A study by The Boston Consulting Group, a global advisor on business strategy, says that the Southeast Asian region is expected to deliver 4.6 million new vehicle sales by 2020.

With reports saying bikes have outsold cars for a 2nd year in a row in most European countries, automakers should start seeking new markets and new regions to conquer. 

But even with consistent vehicles sales in developed countries and the rise of the automotive economy in BRIC economies (Brazil, Russia, India and China), the study says Southeast Asia is one of the key markets that will ensure long-term viability.

Tagged as “Beyond BRIC” markets, the Philippines is part of this emerging sector that is slowly on the rise and will contribute to the global automotive economy along with Indonesia, Malaysia, Thailand and other countries of the ASEAN. 
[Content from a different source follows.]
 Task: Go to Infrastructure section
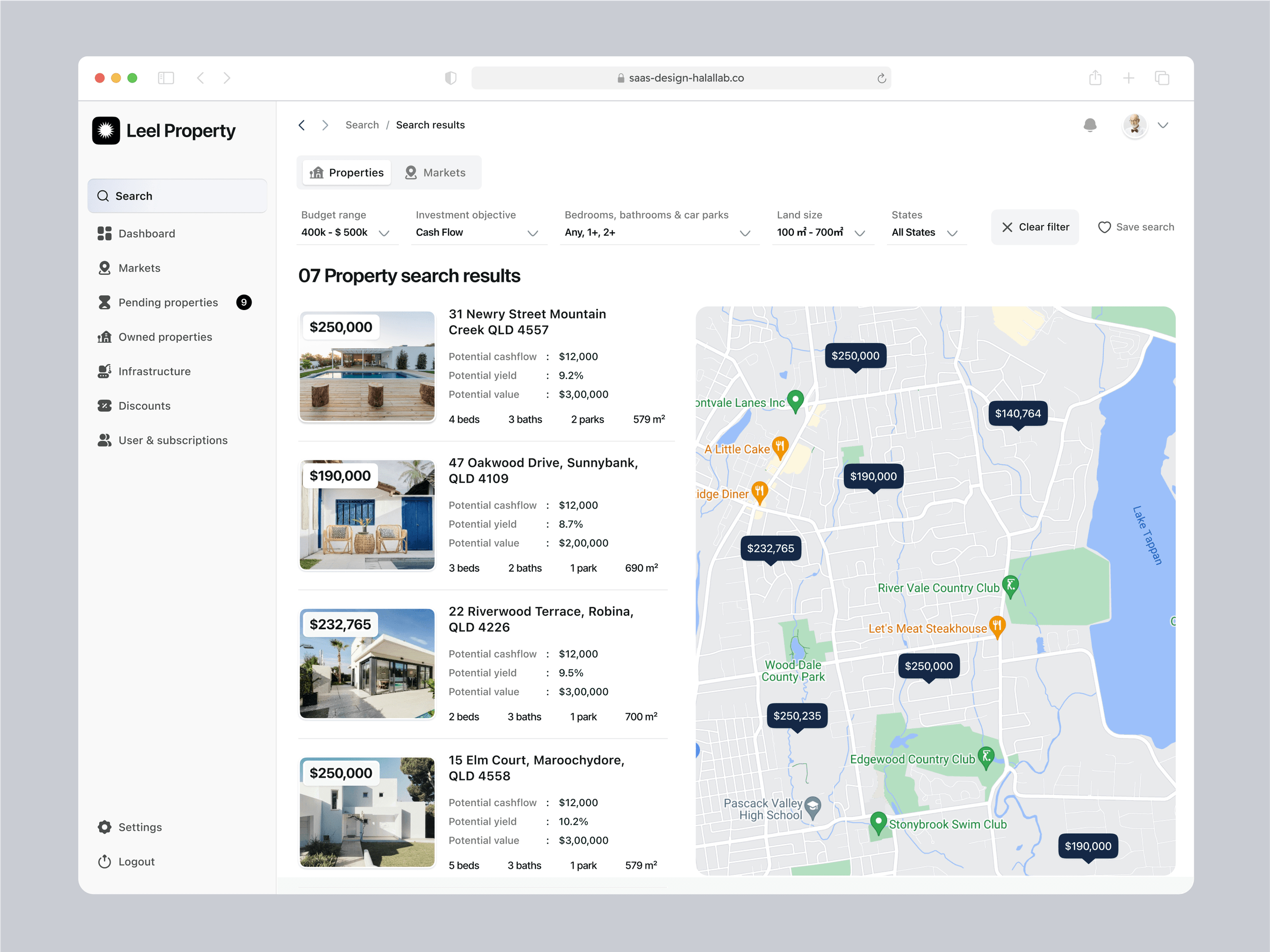click(x=154, y=371)
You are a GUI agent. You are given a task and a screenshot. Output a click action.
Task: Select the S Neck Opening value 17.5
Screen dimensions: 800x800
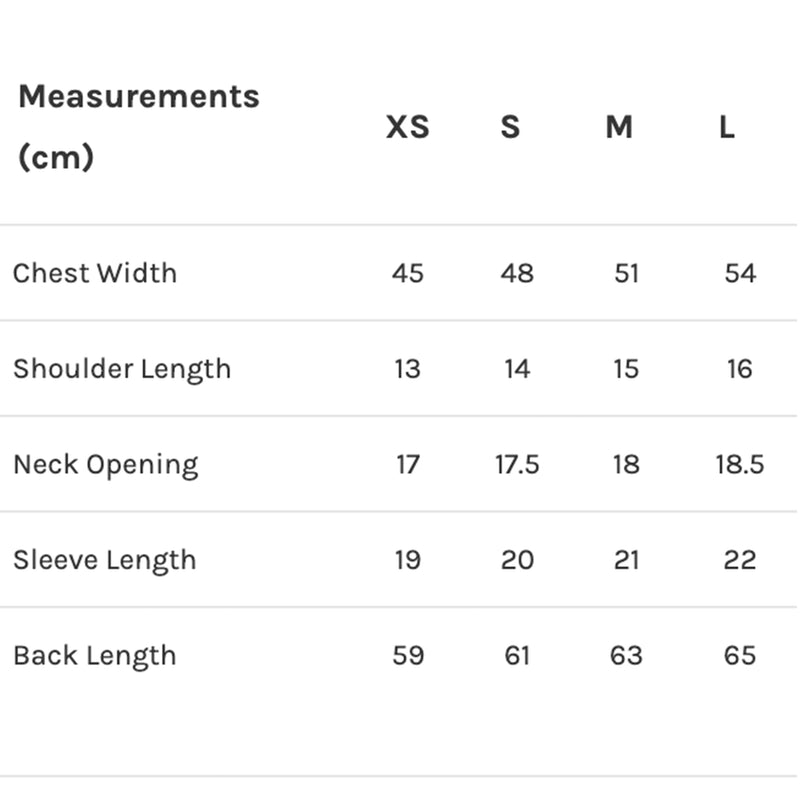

Countries like Iran, Saudi Arabia and Turkey in the Middle East; South America’s Argentina, Chile and Colombia; and the North Africa’s Algeria, Egypt and Morocco have also been identified as auto markets with vast potential OEMs and third-party suppliers.

The growth rate of these markets are pegged at 6% annually until 2020, which is 4x faster than Japan and even countries in the western hemisphere.  By that year, sales in “Beyond the BRIC” countries will comprise 20% of global sales of new vehicles.

While none of these “new market” countries can outsell a BRIC or a developed country by itself, automakers are advised to treat these areas as clusters and custom-fit the marketing and sales of vehicles depending on the needs and preferences of the people.